I wanted to know how post-50 men feel about dating, so I gathered up a few of my middle-aged guy friends, bought them a few beers, and picked their brains about dating: the good, bad, and ugly. They were buzzed just enough to tell me.
Their feedback was insightful, honest, and very real. It was also cringe-worthy, because as a former long-time single girl (up until very recently) I made a lot of dating mistakes, and I felt they were describing me.
Now I know what you girls are thinking: By the time you’re in your 50s and single, everyone is bitter, jaded, or hardened about dating, so why should I listen? If they’re still single, they’ve probably struck out at love.
Some have struck out, but who hasn’t? If you’re single and post-50, you’ve probably seen it all, done it all, and chances are, you’re down on on the whole thing. Join the club! Everyone in the 50-something dating pool has had their fare share of breakups and fuck-ups, but that makes you human.
True, dating in your 50s can blow, but it doesn’t have to suck.
In fact, midlife can be a great time to be single, and my man friends here agree. These are nice guys, not shallow, not players, they’re looking for LOVE, not games, or one-nighters, younger chicks, or the bigger, better deal. They’re looking for smart, substantial, age-appropriate women who know who the Beatles are.
In other words, they want women like YOU. So ladies, if you’re listening, take note.
Note to the men: This stuff works both ways, so listen up.
“I actually prefer dating women my own age because we have a common base of things to relate to, talk about, laugh at, or commiserate over. Women my age ‘get it.’ Very little gets lost in translation. Put it this way, if a woman isn’t familiar with Woody Allen’s early work, then it couldn’t possibly work.”
“Women in their 50s generally have more time and freedom. They’re more relaxed, especially if they’re empty nesters. We’ve been both been through the hell of raising young kids and now we can hang out.”
“Women over 50 are the sexiest humans in the world. They’re in command of their bodies, and in charge of what they want and need. They don’t care about stretch marks or a few extra pounds – and neither do I. Besides, I’ve got a big gut, so who am I to talk?”
“Women in their 50s can be a little too anxious to get involved. Right after the first date, they want you to meet their kids, their parents, their pets, whatever, without any regard to your comfort level. It feels rushed.”

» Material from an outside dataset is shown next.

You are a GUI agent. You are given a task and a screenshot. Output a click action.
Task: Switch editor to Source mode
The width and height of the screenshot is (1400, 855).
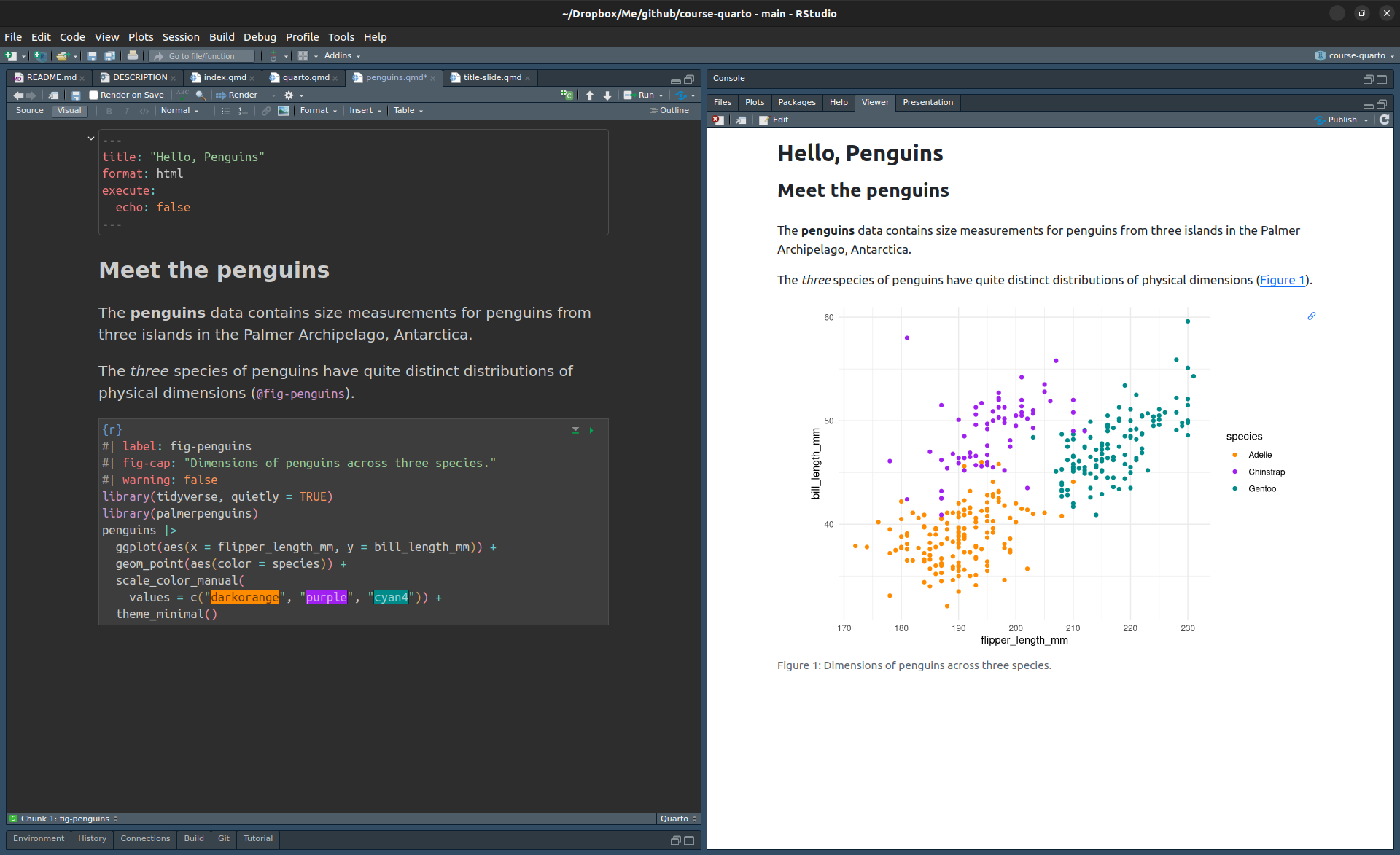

“I’ve dated some divorced women in their 50s who are so bitter and angry toward their exes they can’t see straight. It’s hard to get close when she’s still fuming.”
“You can feel the desperation with some women in their 50s, especially if they’ve been single a long time or if they’re newly divorced.”
“If a woman tells me what to do with my kids, or gives me unsolicited advice, or criticizes my parenting skills, I run for the hills.”
“Women who obviously judge you based on how much money you make, or in my case, don’t make, is a deal killer.”
“I’ve met some women in their 50s who believe having sex as quickly as possible is a way to get a man and it’s not.”
THE BOTTOM LINE
Men who seek out and date women in their 50s do so because they WANT TO. Because they dig chicks who have a little more maturity and experience; because they enjoy the mutual compatibility and sympatico you get with someone your own age; because there’s more freedom and fun; because women in their 50s are hot as hell, and yes, they’re menopausal.
Ladies, I’m not telling you what to do, but here’s what I’ve gleaned: If you stay open to the possibilities, TRY to have a good attitude, make peace with yourself, let go of anger, and don’t jump into the sack too soon, you’ll see that midlife dating doesn’t have to blow or suck at all.
But maybe that’s not a bad thing?
Guys and gals, what say you? What’s the state of your singles scene?